Misalnya, situs komik di komikaze99.com. Ini sungguh-sungguh situs komik dan hanya bicara mengenai komik. Ada komik pendek, resensi buku komik, esei mengenai komik, berita-berita mengenai komik, dan sebuah ruang diskusi, juga harus mengenai komik. Situs ini digarap oleh Agung Arif Budiman seorang diri sebagai web master-nya. Di situs ini orang bisa membaca esei Goenawan Mohamad atau Seno Gumira Ajidarma, juga mengenai komik, selain link ke beberapa tempat yang menyajikan apa pun mengenai fokus perhatian mereka.
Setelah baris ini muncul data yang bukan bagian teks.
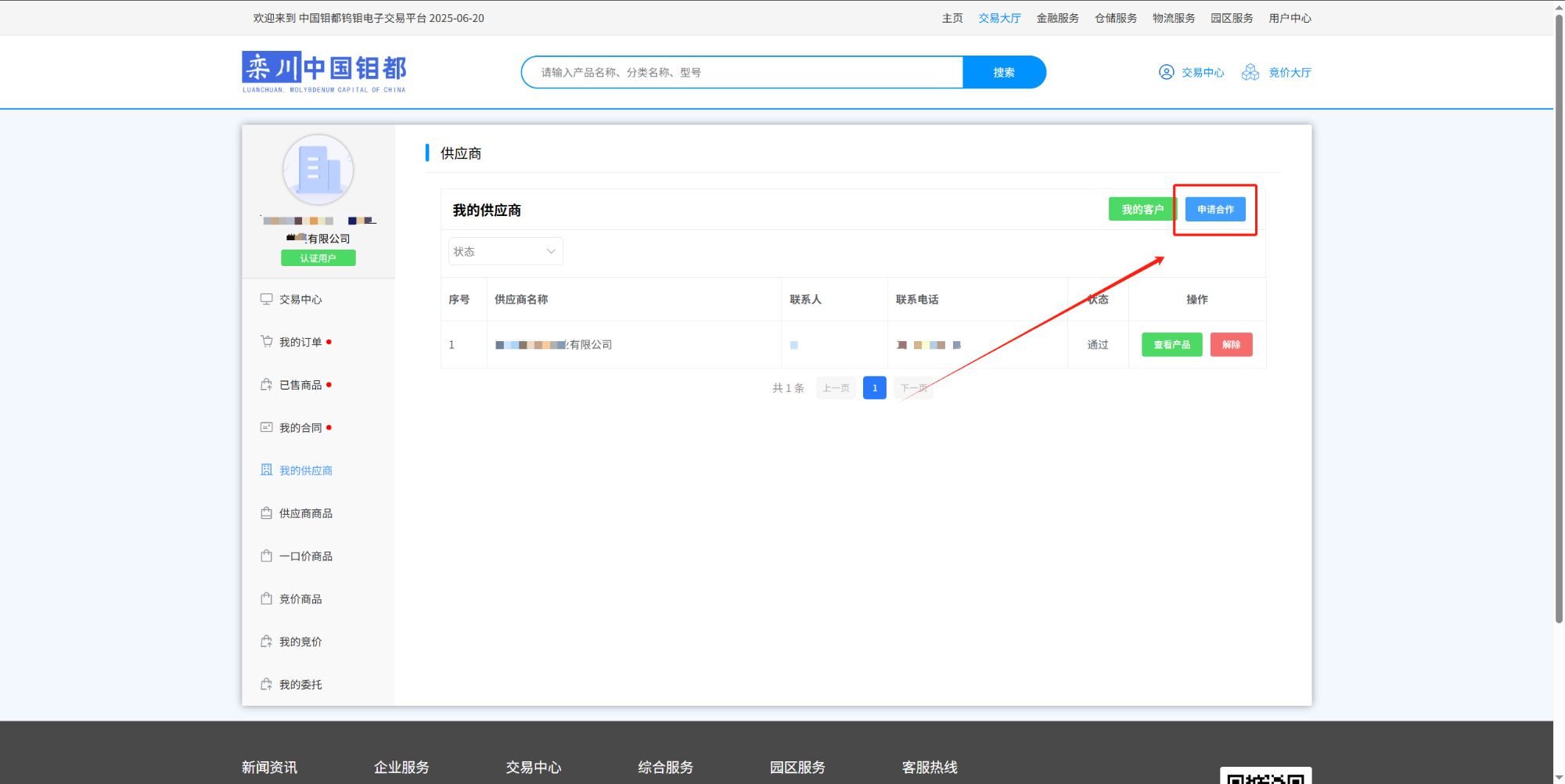Click the 交易中心 monitor icon in sidebar
1565x784 pixels.
(x=266, y=299)
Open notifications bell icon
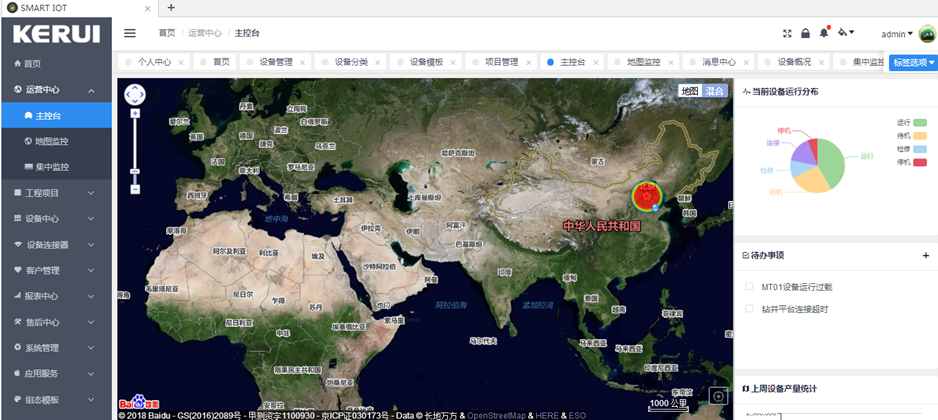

Dulu saya berjumpa dengan anak muda ini sebagai sesama penggemar komik. Bersama Andy Seno Aji, kami membuat komik di bawah nama Komikaze. Sangat sulit mempublikasikan karya komik, sehingga pada awalnya hanya dicetak dalam bentuk fotokopi. Namanya disebut komik underground. Sifat underground inilah yang kata Agung membuat komiknya sangat mudah diaplikasikan di web. Ketika saya dan Andy putus asa untuk terus membuat komik, Agung melaju sendiri meluncurkan komikaze99.com di web.

Dari sinilah komik-komik itu (yang apa boleh buat memang bukan selera para penerbit besar) bisa diapresiasi orang secara lebih luas. Isi situs dilengkapi dengan mengetik ulang beberapa artikel mengenai komik yang diambil dari tumpukan kliping koran dan majalah. Yang menarik, komikaze99.com memberi layanan e-mail gratis layaknya portal besar seperti yahoo.com atau sejenisnya. Untuk menarik perhatian pengunjung agar membuat account e-mail di situs ini, komikaze99.com membuat pendekatan yang cukup unik. Pengunjung yang memiliki e-mail di sana akan memperoleh kiriman komik pendek secara gratis. Tentunya dikirim melalui e-mail tersebut.

Domain situs komikaze99.com diperoleh secara gratis dari namezero.com. Untuk hosting, Agung memperolehnya secara gratis di tripod.com, sehingga alamat situs ini yang sebenarnya adalah komikaze99.tripod.com. Dengan namezero.com dimungkinkan untuk memperoleh nama domain secara gratis, kemudian nama tersebut di-forward ke alamat yang sesungguhnya. Selain namezero.com, beberapa situs sejenis yang memberi layanan pemberian domain gratis antara lain namedemo.com, name4ever.com, dan beberapa nama lain.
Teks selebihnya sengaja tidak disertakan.